- The minutes from the Federal Open Market Committee’s (FOMC) June meeting highlighted the downside risks to the economic outlook and members’ feeling that they “had increased significantly over recent weeks.”
- The factors cited as raising uncertainty include: weakening business confidence, business spending, manufacturing activity, trade, and global growth. Among these, trade tensions loom the largest as the underlying cause of the deterioration in confidence and rise in uncertainty.
- Participants also discussed the labor market and soft inflation. Notably, citing low wage inflation, “several participants…revised down their SEP estimate of the longer-run normal rate of unemployment.”
- The decision to keep rates on hold at the June meeting (and not cut immediately) was influenced by the relatively recent deterioration in indicators. This requirement for more evidence appears to have been met, at least according to Chair Powell’s testimony this morning that noted crosscurrents to the outlook continuing following the Fed’s June meeting.
Key Implications
- While maintaining its economic outlook, the minutes show FOMC members moving toward a “risk management” framework, and increasingly in favor of cutting rates in order to “cushion the effects of possible adverse shocks to the economy.”
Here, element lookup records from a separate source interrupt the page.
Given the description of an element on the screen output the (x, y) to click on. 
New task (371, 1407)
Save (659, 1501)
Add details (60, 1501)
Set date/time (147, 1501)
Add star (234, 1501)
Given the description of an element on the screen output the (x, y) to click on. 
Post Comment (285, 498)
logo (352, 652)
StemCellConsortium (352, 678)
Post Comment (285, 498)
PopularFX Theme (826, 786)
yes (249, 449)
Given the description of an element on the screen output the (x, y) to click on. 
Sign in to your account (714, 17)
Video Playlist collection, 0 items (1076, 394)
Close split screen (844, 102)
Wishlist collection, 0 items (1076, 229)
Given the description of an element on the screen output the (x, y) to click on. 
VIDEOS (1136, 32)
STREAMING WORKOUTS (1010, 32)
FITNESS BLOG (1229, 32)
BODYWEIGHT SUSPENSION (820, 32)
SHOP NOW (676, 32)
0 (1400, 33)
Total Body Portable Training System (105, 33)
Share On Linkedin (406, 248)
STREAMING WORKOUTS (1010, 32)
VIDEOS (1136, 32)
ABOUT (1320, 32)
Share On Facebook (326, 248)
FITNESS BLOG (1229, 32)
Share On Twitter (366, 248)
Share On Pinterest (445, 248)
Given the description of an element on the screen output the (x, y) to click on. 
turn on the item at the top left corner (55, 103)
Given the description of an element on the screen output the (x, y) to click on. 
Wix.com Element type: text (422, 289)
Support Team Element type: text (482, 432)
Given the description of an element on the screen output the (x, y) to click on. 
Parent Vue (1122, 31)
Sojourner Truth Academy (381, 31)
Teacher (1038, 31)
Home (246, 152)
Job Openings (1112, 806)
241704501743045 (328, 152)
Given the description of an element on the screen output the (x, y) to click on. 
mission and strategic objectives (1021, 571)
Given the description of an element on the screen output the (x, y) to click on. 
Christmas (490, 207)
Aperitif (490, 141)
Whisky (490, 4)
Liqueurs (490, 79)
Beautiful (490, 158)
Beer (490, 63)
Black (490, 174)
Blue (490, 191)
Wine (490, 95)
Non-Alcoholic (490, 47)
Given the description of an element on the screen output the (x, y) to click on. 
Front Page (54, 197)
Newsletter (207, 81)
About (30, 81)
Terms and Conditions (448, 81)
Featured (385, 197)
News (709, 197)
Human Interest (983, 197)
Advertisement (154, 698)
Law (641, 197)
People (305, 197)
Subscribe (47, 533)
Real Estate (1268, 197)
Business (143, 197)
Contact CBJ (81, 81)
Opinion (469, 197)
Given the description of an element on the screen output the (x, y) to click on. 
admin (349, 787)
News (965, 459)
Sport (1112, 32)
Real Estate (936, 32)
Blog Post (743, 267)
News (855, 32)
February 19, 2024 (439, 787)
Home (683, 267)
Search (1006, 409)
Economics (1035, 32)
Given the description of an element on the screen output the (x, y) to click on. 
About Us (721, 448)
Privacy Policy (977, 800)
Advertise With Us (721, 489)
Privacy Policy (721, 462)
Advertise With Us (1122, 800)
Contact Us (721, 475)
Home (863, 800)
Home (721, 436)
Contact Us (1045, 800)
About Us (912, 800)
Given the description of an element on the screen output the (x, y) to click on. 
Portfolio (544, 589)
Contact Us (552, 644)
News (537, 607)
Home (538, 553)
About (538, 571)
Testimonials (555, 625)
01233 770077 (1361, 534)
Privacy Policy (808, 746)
- In addition to heightened uncertainty on the global front, the soft inflation environment and few signs that wage growth has broken out of its recent holding pattern provides support for a turn to more accommodative policy. This is particularly true as inflation expectations also appear to have moved lower.
- The evolution of economic data and key event risks will determine the future course of monetary policy. While there is good reason to expect the data to hold up, it is much harder to guess on the outcome of events, which as these minutes note, are clearly two-sided.